■ **Record set**:
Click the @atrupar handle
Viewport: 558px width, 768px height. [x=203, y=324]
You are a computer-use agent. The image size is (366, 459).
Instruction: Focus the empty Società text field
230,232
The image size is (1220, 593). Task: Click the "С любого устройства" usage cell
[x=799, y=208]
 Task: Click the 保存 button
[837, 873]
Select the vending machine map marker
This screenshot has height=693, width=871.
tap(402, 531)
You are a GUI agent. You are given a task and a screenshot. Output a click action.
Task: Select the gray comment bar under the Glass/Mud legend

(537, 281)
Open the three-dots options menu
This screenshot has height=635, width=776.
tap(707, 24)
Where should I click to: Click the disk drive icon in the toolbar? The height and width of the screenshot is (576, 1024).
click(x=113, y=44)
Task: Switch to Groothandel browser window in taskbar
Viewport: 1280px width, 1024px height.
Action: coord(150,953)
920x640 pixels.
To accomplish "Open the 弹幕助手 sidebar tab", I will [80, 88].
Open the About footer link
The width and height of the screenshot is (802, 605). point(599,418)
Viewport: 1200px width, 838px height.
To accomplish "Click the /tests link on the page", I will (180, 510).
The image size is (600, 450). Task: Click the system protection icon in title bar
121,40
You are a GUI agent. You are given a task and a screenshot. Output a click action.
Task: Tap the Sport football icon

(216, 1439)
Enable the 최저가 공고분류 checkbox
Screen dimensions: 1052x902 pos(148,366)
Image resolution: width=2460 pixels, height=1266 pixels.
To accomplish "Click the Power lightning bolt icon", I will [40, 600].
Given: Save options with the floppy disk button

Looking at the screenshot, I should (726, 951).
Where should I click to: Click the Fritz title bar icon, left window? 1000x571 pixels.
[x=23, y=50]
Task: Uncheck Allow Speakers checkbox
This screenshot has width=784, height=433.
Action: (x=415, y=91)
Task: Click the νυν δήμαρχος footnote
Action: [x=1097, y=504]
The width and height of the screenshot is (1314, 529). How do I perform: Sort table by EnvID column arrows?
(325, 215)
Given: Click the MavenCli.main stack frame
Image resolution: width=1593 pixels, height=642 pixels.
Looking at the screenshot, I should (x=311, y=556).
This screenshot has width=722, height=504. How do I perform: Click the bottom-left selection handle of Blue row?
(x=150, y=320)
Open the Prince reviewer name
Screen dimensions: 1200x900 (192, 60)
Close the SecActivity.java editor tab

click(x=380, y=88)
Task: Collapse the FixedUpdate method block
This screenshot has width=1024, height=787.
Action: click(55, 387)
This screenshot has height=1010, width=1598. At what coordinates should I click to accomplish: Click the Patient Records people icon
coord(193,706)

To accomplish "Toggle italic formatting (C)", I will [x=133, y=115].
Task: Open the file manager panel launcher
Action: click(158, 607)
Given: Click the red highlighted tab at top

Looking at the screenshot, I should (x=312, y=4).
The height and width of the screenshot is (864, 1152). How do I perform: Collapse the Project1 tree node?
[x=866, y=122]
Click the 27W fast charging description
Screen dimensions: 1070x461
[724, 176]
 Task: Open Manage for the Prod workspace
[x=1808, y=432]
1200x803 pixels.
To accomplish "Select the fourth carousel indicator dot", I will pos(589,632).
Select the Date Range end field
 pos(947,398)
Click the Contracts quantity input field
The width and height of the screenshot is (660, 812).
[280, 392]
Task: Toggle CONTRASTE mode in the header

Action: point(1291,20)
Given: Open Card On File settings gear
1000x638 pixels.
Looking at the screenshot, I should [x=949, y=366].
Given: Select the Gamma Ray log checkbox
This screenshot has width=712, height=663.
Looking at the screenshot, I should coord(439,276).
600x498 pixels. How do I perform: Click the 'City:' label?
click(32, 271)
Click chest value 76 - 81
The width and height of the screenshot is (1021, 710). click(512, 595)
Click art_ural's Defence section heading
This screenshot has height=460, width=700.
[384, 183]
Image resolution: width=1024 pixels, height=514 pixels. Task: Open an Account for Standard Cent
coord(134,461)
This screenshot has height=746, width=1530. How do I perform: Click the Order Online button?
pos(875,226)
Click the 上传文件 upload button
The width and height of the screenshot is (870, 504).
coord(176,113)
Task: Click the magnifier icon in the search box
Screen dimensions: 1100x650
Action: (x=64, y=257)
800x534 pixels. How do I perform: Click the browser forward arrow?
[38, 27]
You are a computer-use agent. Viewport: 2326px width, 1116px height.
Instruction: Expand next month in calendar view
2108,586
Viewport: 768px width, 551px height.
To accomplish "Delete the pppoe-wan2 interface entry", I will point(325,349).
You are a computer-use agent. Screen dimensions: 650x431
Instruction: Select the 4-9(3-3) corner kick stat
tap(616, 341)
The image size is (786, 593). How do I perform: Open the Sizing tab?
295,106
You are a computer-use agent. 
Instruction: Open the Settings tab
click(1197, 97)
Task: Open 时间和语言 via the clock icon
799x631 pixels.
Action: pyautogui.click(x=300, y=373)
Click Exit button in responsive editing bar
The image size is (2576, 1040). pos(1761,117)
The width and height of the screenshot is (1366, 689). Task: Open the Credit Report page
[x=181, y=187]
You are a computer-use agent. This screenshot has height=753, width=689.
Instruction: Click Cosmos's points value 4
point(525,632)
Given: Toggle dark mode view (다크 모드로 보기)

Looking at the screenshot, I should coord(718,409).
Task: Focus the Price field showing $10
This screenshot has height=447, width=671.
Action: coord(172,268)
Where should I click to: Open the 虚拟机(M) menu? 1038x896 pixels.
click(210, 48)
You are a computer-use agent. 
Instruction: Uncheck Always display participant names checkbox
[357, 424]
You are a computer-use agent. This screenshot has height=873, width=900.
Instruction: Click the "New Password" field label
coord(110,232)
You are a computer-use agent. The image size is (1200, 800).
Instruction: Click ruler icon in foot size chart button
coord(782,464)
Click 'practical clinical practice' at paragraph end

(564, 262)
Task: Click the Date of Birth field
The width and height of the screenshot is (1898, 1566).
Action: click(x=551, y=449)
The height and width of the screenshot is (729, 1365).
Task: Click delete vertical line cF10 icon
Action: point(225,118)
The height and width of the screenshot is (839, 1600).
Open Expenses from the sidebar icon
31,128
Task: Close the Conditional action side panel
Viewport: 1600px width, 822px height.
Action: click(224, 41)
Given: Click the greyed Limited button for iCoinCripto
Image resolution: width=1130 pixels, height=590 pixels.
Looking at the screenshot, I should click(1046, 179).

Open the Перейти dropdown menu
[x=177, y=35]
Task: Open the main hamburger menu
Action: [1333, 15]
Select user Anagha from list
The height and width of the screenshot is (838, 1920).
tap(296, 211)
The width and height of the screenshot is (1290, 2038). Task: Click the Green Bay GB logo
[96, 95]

■ **What is expected**: Restate the records above verbatim, omitting no line.

■ **Final answer**:
Click the @atrupar handle
Viewport: 558px width, 768px height. [x=203, y=324]
You are a computer-use agent. The image size is (366, 459).
Instruction: Focus the empty Società text field
230,232
The image size is (1220, 593). Task: Click the "С любого устройства" usage cell
[x=799, y=208]
 Task: Click the 保存 button
[837, 873]
Select the vending machine map marker
This screenshot has height=693, width=871.
tap(402, 531)
You are a GUI agent. You are given a task and a screenshot. Output a click action.
Task: Select the gray comment bar under the Glass/Mud legend

(537, 281)
Open the three-dots options menu
This screenshot has height=635, width=776.
tap(707, 24)
Where should I click to: Click the disk drive icon in the toolbar? The height and width of the screenshot is (576, 1024).
click(x=113, y=44)
Task: Switch to Groothandel browser window in taskbar
Viewport: 1280px width, 1024px height.
Action: coord(150,953)
920x640 pixels.
To accomplish "Open the 弹幕助手 sidebar tab", I will [80, 88].
Open the About footer link
The width and height of the screenshot is (802, 605). point(599,418)
Viewport: 1200px width, 838px height.
To accomplish "Click the /tests link on the page", I will (180, 510).
The image size is (600, 450). Task: Click the system protection icon in title bar
121,40
You are a GUI agent. You are given a task and a screenshot. Output a click action.
Task: Tap the Sport football icon

(216, 1439)
Enable the 최저가 공고분류 checkbox
Screen dimensions: 1052x902 pos(148,366)
Image resolution: width=2460 pixels, height=1266 pixels.
To accomplish "Click the Power lightning bolt icon", I will [40, 600].
Given: Save options with the floppy disk button

Looking at the screenshot, I should (726, 951).
Where should I click to: Click the Fritz title bar icon, left window? 1000x571 pixels.
[x=23, y=50]
Task: Uncheck Allow Speakers checkbox
This screenshot has width=784, height=433.
Action: (x=415, y=91)
Task: Click the νυν δήμαρχος footnote
Action: [x=1097, y=504]
The width and height of the screenshot is (1314, 529). How do I perform: Sort table by EnvID column arrows?
(325, 215)
Given: Click the MavenCli.main stack frame
Image resolution: width=1593 pixels, height=642 pixels.
Looking at the screenshot, I should (x=311, y=556).
This screenshot has width=722, height=504. How do I perform: Click the bottom-left selection handle of Blue row?
(x=150, y=320)
Open the Prince reviewer name
Screen dimensions: 1200x900 (192, 60)
Close the SecActivity.java editor tab

click(x=380, y=88)
Task: Collapse the FixedUpdate method block
This screenshot has width=1024, height=787.
Action: click(55, 387)
This screenshot has height=1010, width=1598. At what coordinates should I click to accomplish: Click the Patient Records people icon
coord(193,706)

To accomplish "Toggle italic formatting (C)", I will [x=133, y=115].
Task: Open the file manager panel launcher
Action: click(158, 607)
Given: Click the red highlighted tab at top

Looking at the screenshot, I should (x=312, y=4).
The height and width of the screenshot is (864, 1152). How do I perform: Collapse the Project1 tree node?
[x=866, y=122]
Click the 27W fast charging description
Screen dimensions: 1070x461
[724, 176]
 Task: Open Manage for the Prod workspace
[x=1808, y=432]
1200x803 pixels.
To accomplish "Select the fourth carousel indicator dot", I will pos(589,632).
Select the Date Range end field
 pos(947,398)
Click the Contracts quantity input field
The width and height of the screenshot is (660, 812).
[280, 392]
Task: Toggle CONTRASTE mode in the header

Action: point(1291,20)
Given: Open Card On File settings gear
1000x638 pixels.
Looking at the screenshot, I should [x=949, y=366].
Given: Select the Gamma Ray log checkbox
This screenshot has width=712, height=663.
Looking at the screenshot, I should coord(439,276).
600x498 pixels. How do I perform: Click the 'City:' label?
click(32, 271)
Click chest value 76 - 81
The width and height of the screenshot is (1021, 710). click(512, 595)
Click art_ural's Defence section heading
This screenshot has height=460, width=700.
[384, 183]
Image resolution: width=1024 pixels, height=514 pixels. Task: Open an Account for Standard Cent
coord(134,461)
This screenshot has height=746, width=1530. How do I perform: Click the Order Online button?
pos(875,226)
Click the 上传文件 upload button
The width and height of the screenshot is (870, 504).
coord(176,113)
Task: Click the magnifier icon in the search box
Screen dimensions: 1100x650
Action: (x=64, y=257)
800x534 pixels. How do I perform: Click the browser forward arrow?
[38, 27]
You are a computer-use agent. Viewport: 2326px width, 1116px height.
Instruction: Expand next month in calendar view
2108,586
Viewport: 768px width, 551px height.
To accomplish "Delete the pppoe-wan2 interface entry", I will point(325,349).
You are a computer-use agent. Screen dimensions: 650x431
Instruction: Select the 4-9(3-3) corner kick stat
tap(616, 341)
The image size is (786, 593). How do I perform: Open the Sizing tab?
295,106
You are a computer-use agent. 
Instruction: Open the Settings tab
click(1197, 97)
Task: Open 时间和语言 via the clock icon
799x631 pixels.
Action: pyautogui.click(x=300, y=373)
Click Exit button in responsive editing bar
The image size is (2576, 1040). pos(1761,117)
The width and height of the screenshot is (1366, 689). Task: Open the Credit Report page
[x=181, y=187]
You are a computer-use agent. This screenshot has height=753, width=689.
Instruction: Click Cosmos's points value 4
point(525,632)
Given: Toggle dark mode view (다크 모드로 보기)

Looking at the screenshot, I should coord(718,409).
Task: Focus the Price field showing $10
This screenshot has height=447, width=671.
Action: coord(172,268)
Where should I click to: Open the 虚拟机(M) menu? 1038x896 pixels.
click(210, 48)
You are a computer-use agent. 
Instruction: Uncheck Always display participant names checkbox
[357, 424]
You are a computer-use agent. This screenshot has height=873, width=900.
Instruction: Click the "New Password" field label
coord(110,232)
You are a computer-use agent. The image size is (1200, 800).
Instruction: Click ruler icon in foot size chart button
coord(782,464)
Click 'practical clinical practice' at paragraph end

(564, 262)
Task: Click the Date of Birth field
The width and height of the screenshot is (1898, 1566).
Action: click(x=551, y=449)
The height and width of the screenshot is (729, 1365).
Task: Click delete vertical line cF10 icon
Action: point(225,118)
The height and width of the screenshot is (839, 1600).
Open Expenses from the sidebar icon
31,128
Task: Close the Conditional action side panel
Viewport: 1600px width, 822px height.
Action: click(224, 41)
Given: Click the greyed Limited button for iCoinCripto
Image resolution: width=1130 pixels, height=590 pixels.
Looking at the screenshot, I should click(1046, 179).

Open the Перейти dropdown menu
[x=177, y=35]
Task: Open the main hamburger menu
Action: [1333, 15]
Select user Anagha from list
The height and width of the screenshot is (838, 1920).
tap(296, 211)
The width and height of the screenshot is (1290, 2038). Task: Click the Green Bay GB logo
[96, 95]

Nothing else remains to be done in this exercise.